>>>>

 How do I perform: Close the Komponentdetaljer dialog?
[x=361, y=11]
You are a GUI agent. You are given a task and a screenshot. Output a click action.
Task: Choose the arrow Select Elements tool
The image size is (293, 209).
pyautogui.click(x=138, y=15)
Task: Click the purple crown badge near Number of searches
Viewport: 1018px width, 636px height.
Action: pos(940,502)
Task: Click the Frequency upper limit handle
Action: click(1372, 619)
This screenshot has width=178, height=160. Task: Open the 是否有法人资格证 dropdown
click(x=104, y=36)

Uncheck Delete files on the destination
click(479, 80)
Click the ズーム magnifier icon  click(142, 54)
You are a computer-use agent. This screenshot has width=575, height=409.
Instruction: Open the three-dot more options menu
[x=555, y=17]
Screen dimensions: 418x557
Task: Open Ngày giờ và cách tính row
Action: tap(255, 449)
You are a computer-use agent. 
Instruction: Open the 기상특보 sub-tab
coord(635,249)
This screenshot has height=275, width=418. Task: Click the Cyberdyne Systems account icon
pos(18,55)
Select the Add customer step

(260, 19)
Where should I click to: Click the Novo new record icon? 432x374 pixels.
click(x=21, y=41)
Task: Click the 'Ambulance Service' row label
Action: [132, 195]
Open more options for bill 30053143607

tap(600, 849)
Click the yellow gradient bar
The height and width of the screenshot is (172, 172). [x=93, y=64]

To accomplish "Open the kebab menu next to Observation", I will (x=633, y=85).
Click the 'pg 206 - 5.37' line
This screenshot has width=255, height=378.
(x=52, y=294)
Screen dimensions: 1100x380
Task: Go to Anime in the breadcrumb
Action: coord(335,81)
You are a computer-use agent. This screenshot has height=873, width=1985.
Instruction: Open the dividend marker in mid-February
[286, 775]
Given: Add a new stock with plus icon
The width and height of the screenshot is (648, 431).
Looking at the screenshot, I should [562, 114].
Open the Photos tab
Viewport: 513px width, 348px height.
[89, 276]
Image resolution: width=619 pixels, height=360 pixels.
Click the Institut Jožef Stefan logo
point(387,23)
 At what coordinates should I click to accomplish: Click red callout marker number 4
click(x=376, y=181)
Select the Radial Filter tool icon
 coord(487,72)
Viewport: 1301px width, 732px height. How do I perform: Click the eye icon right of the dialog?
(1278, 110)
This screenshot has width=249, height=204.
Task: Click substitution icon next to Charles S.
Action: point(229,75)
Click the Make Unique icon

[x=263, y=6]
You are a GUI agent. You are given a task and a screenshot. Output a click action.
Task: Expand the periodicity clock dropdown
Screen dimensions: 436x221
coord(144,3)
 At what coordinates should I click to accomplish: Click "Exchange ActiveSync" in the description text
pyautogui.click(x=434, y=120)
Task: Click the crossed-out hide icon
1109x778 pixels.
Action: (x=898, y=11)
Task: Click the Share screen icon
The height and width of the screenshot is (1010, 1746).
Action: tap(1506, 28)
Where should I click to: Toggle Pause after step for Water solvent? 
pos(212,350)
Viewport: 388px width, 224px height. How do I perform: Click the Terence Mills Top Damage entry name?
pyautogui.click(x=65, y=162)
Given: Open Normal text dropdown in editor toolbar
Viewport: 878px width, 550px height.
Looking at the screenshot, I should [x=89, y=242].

<<<<

Requirement: The answer should hold only the lines from the start of the records above through the line containing "Task: Click the purple", each set down exactly.

Exercise response:
 How do I perform: Close the Komponentdetaljer dialog?
[x=361, y=11]
You are a GUI agent. You are given a task and a screenshot. Output a click action.
Task: Choose the arrow Select Elements tool
The image size is (293, 209).
pyautogui.click(x=138, y=15)
Task: Click the purple crown badge near Number of searches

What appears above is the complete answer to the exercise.